COVID was not kind to NC State’s 2020 football schedule. Can the Wolfpack start fresh?
A Thursday night game always throws off the normal college football routine, even to start the season, no small adjustment in a sport that worships at the altar of routine. For N.C. State, it’s a disruption hardly worth noting considering the trouble the Wolfpack had getting the season started a year ago.
For various COVID reasons, N.C. State went from preparing to open against Louisville to Virginia Tech to Wake Forest, all in the space of a month and change. Meanwhile, a COVID outbreak on campus and within the program disrupted preseason practices to the point where starting quarterback Devin Leary started the eventual delayed opener on the bench because he hadn’t been able to practice enough.
“We had three different teams we were going to play a month before the season,” N.C. State coach Dave Doeren said this week. “It was crazy.”
There were ACC football teams that underwent more COVID craziness during the season, but none dealt with more at the start than N.C. State -- the beginning of what Doeren called “the most difficult season of my life as a player or a coach” -- only to rebound and gather momentum on its way to an 8-3 finish, albeit without having to run the usual Atlantic Division gauntlet.
The virus is still around, but thanks to vaccines and our collective adjustments to life during a pandemic, N.C. State is actually starting this season from where it expected to start the season, against who it expected to start the season, with fans in the stands.
“It was great to have a normal fall camp and actually coach football in the preseason,” Doeren said, an unexceptional statement to make in, say, 2019, but one made with a sense of triumph and relief unique to the COVID era in 2021.
Still, last August’s lessons weren’t lost on the Wolfpack. The hardship of preparing a team for a season without actually practicing as a team forced N.C. State to adapt and learn on the fly, and some of what became necessary under extreme conditions became tools the Wolfpack could use on a regular basis, whether that meant meeting and teaching virtually or working more closely with individual groups and players outside of a team setting.
“Last year obviously we had to go through different protocols and different things with COVID that kind of affected our overall learning,” Leary said. “We had to do a lot of things virtual. I think now this year being able to see everyone in person, being able to pick everyone’s brain, be able to communicate better with our offensive system is going to help us out so much more.”
N.C. State had to do that in 2020, with so many players in quarantine and unavailable to actually step on the practice field. It chose to do some of that in 2021.
“I think it did teach our staff that it doesn’t have to be training camp to get your team ready to play,” Doeren said. “You can do things differently. We can adjust. We can look at how things are done and apply. Maybe it’s not going to be a three-day-in-a-row normal scheme. You’re going to have a walk-through day, more of a teaching day on your feet. We had to do a lot of that last year, and I think it did help our guys situationally be better. I think we learned a lot, not just from a coaching standpoint but from a management-style standpoint.”

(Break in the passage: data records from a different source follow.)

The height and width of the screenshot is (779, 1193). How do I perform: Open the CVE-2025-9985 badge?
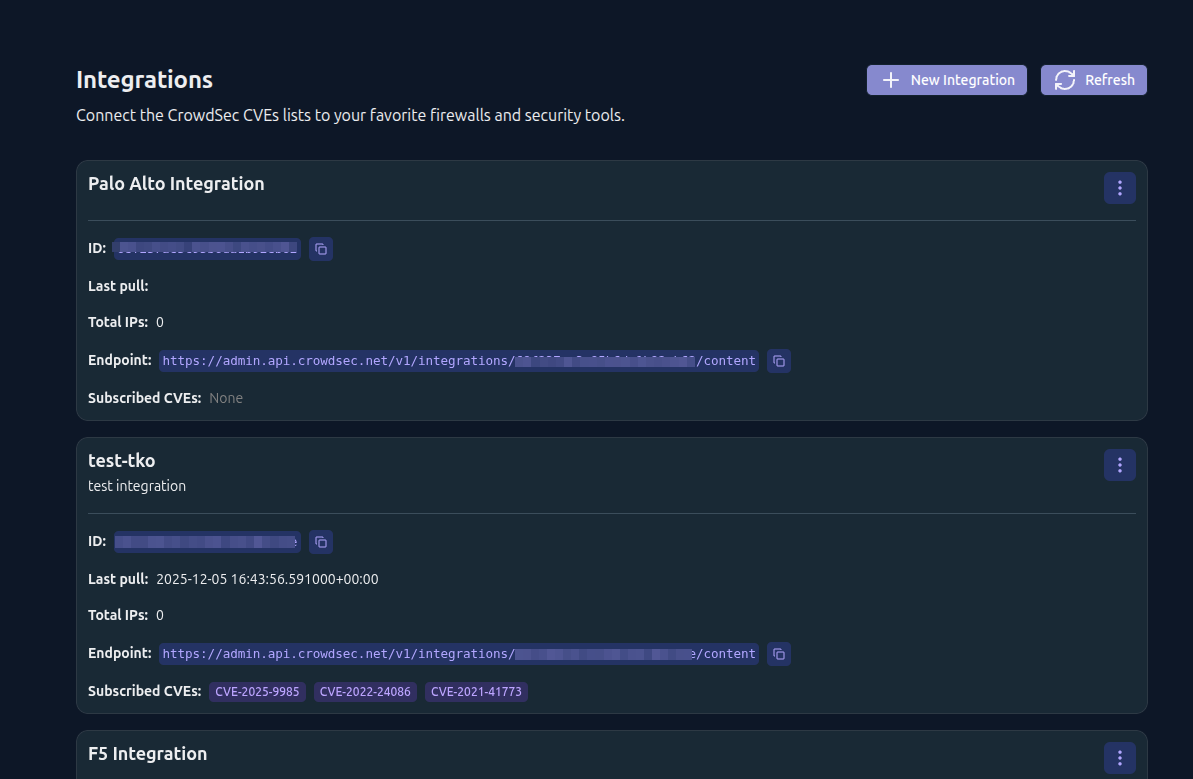(257, 691)
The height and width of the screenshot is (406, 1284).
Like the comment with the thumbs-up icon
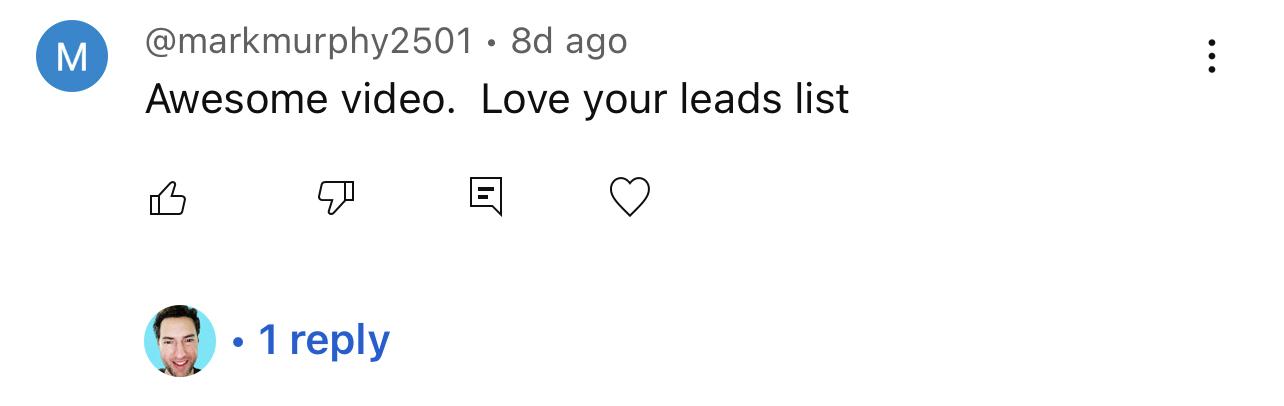(168, 198)
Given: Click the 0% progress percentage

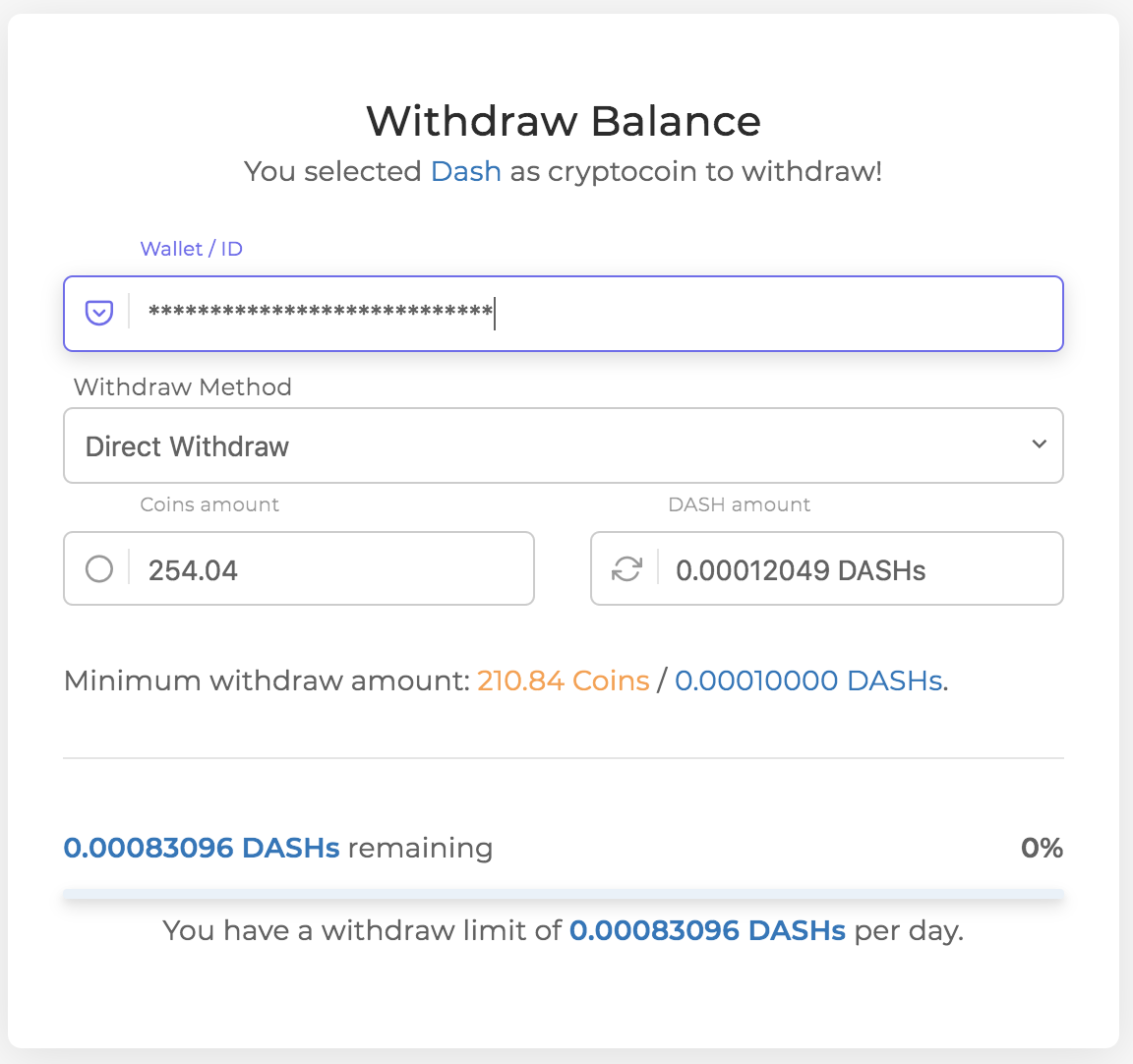Looking at the screenshot, I should click(1042, 848).
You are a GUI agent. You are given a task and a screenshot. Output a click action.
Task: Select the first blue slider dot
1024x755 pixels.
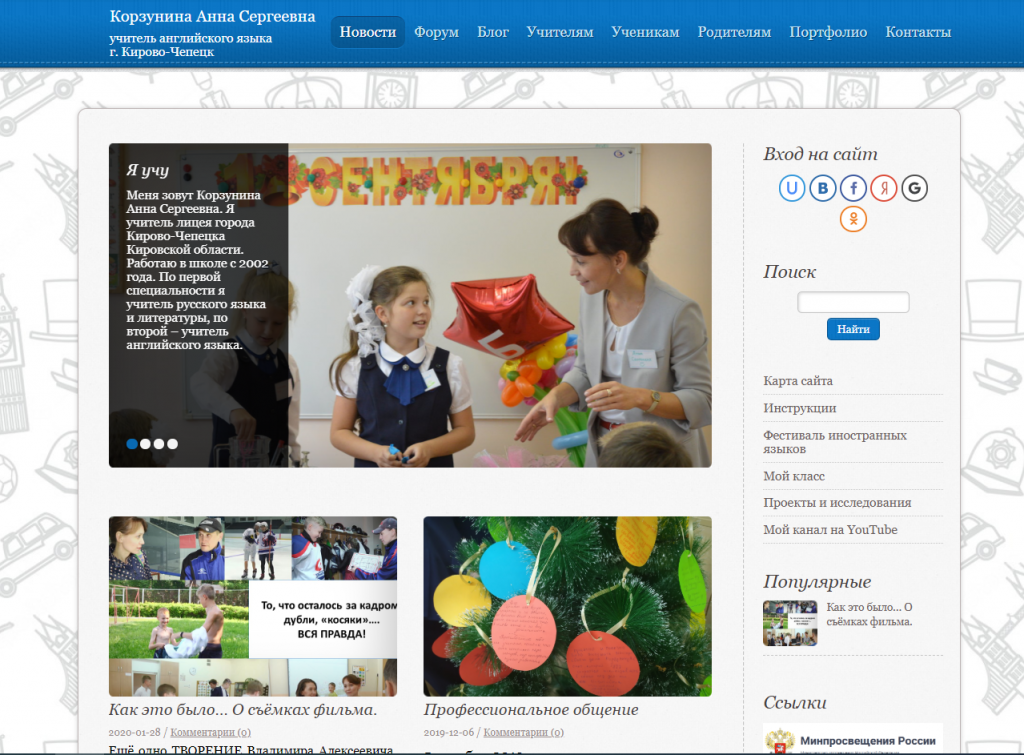pyautogui.click(x=132, y=444)
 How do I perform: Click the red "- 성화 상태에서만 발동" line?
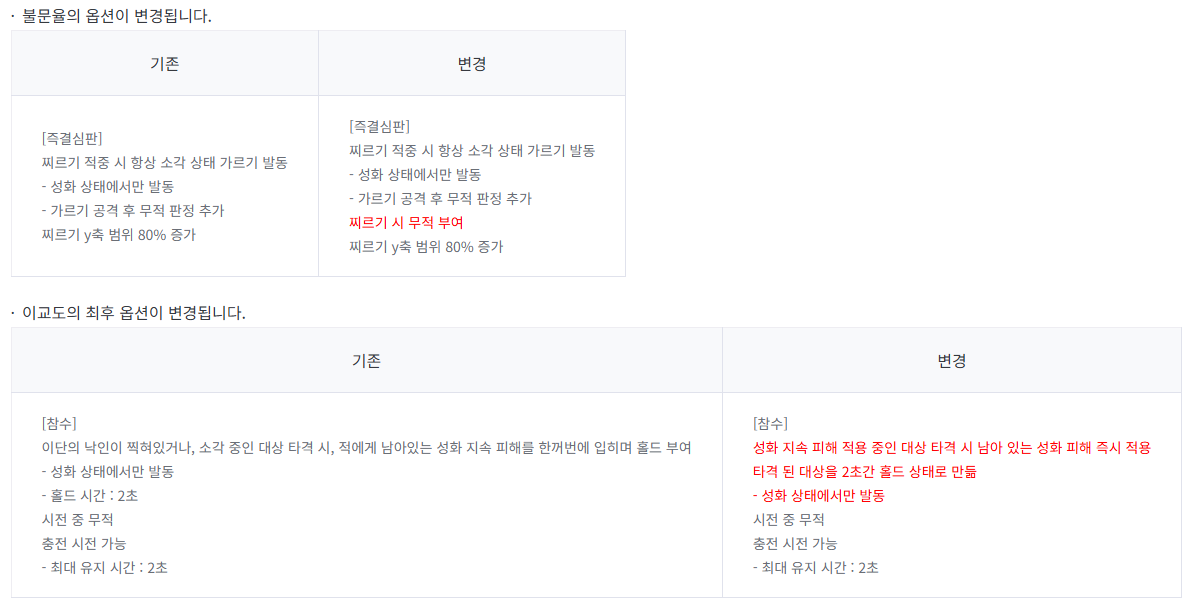(x=818, y=495)
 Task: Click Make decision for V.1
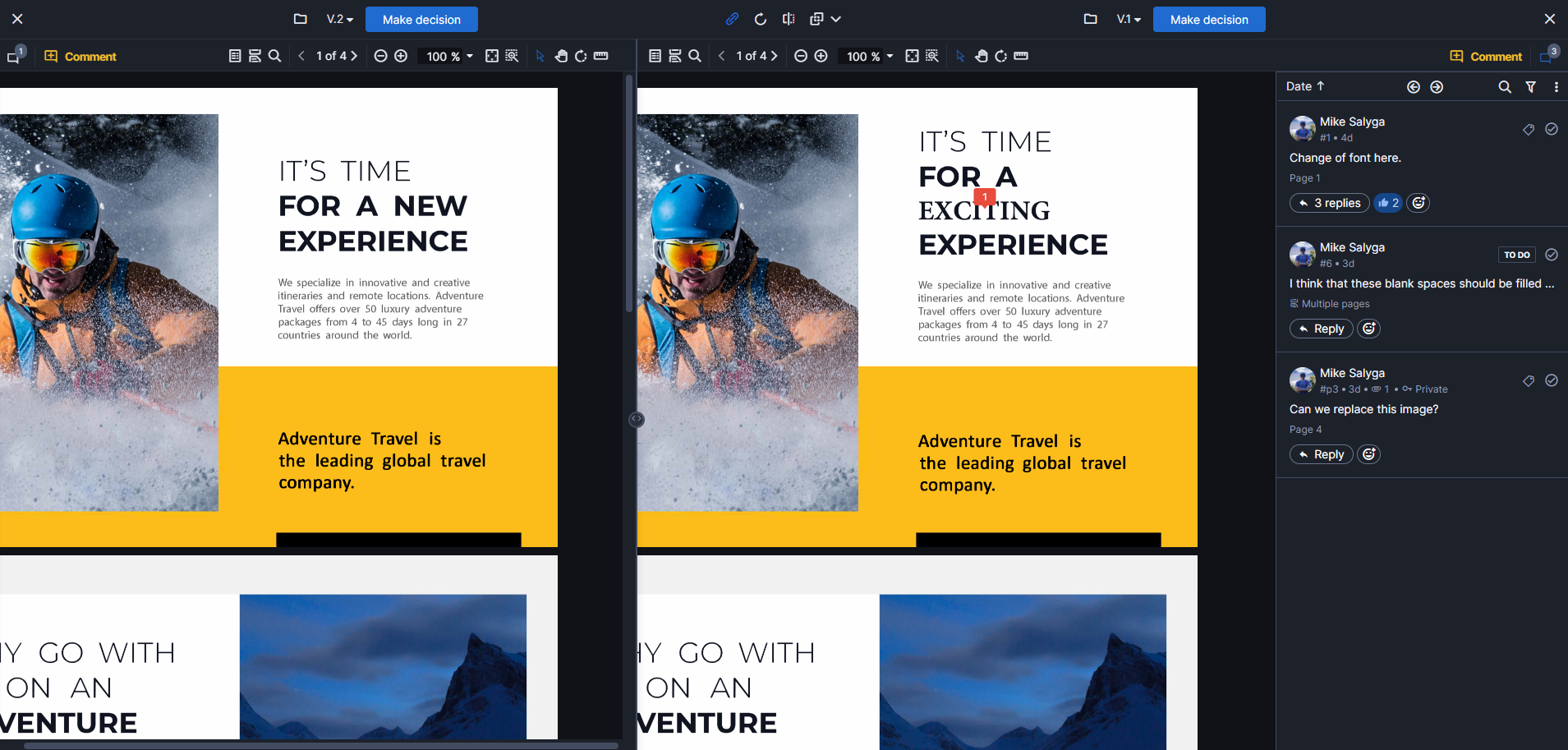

Last season was a crucible for the Wolfpack, a trial by virus, and with almost every starter back, including Leary and one of the ACC’s best linebacking corps, the lessons learned during that awkward year should never be far away.
So the question for the Wolfpack to start this season, with almost its whole team back, is simple: If N.C. State can put that kind of season together with almost no preparation, what can it do with a month of normalcy to prepare for South Florida -- and only South Florida?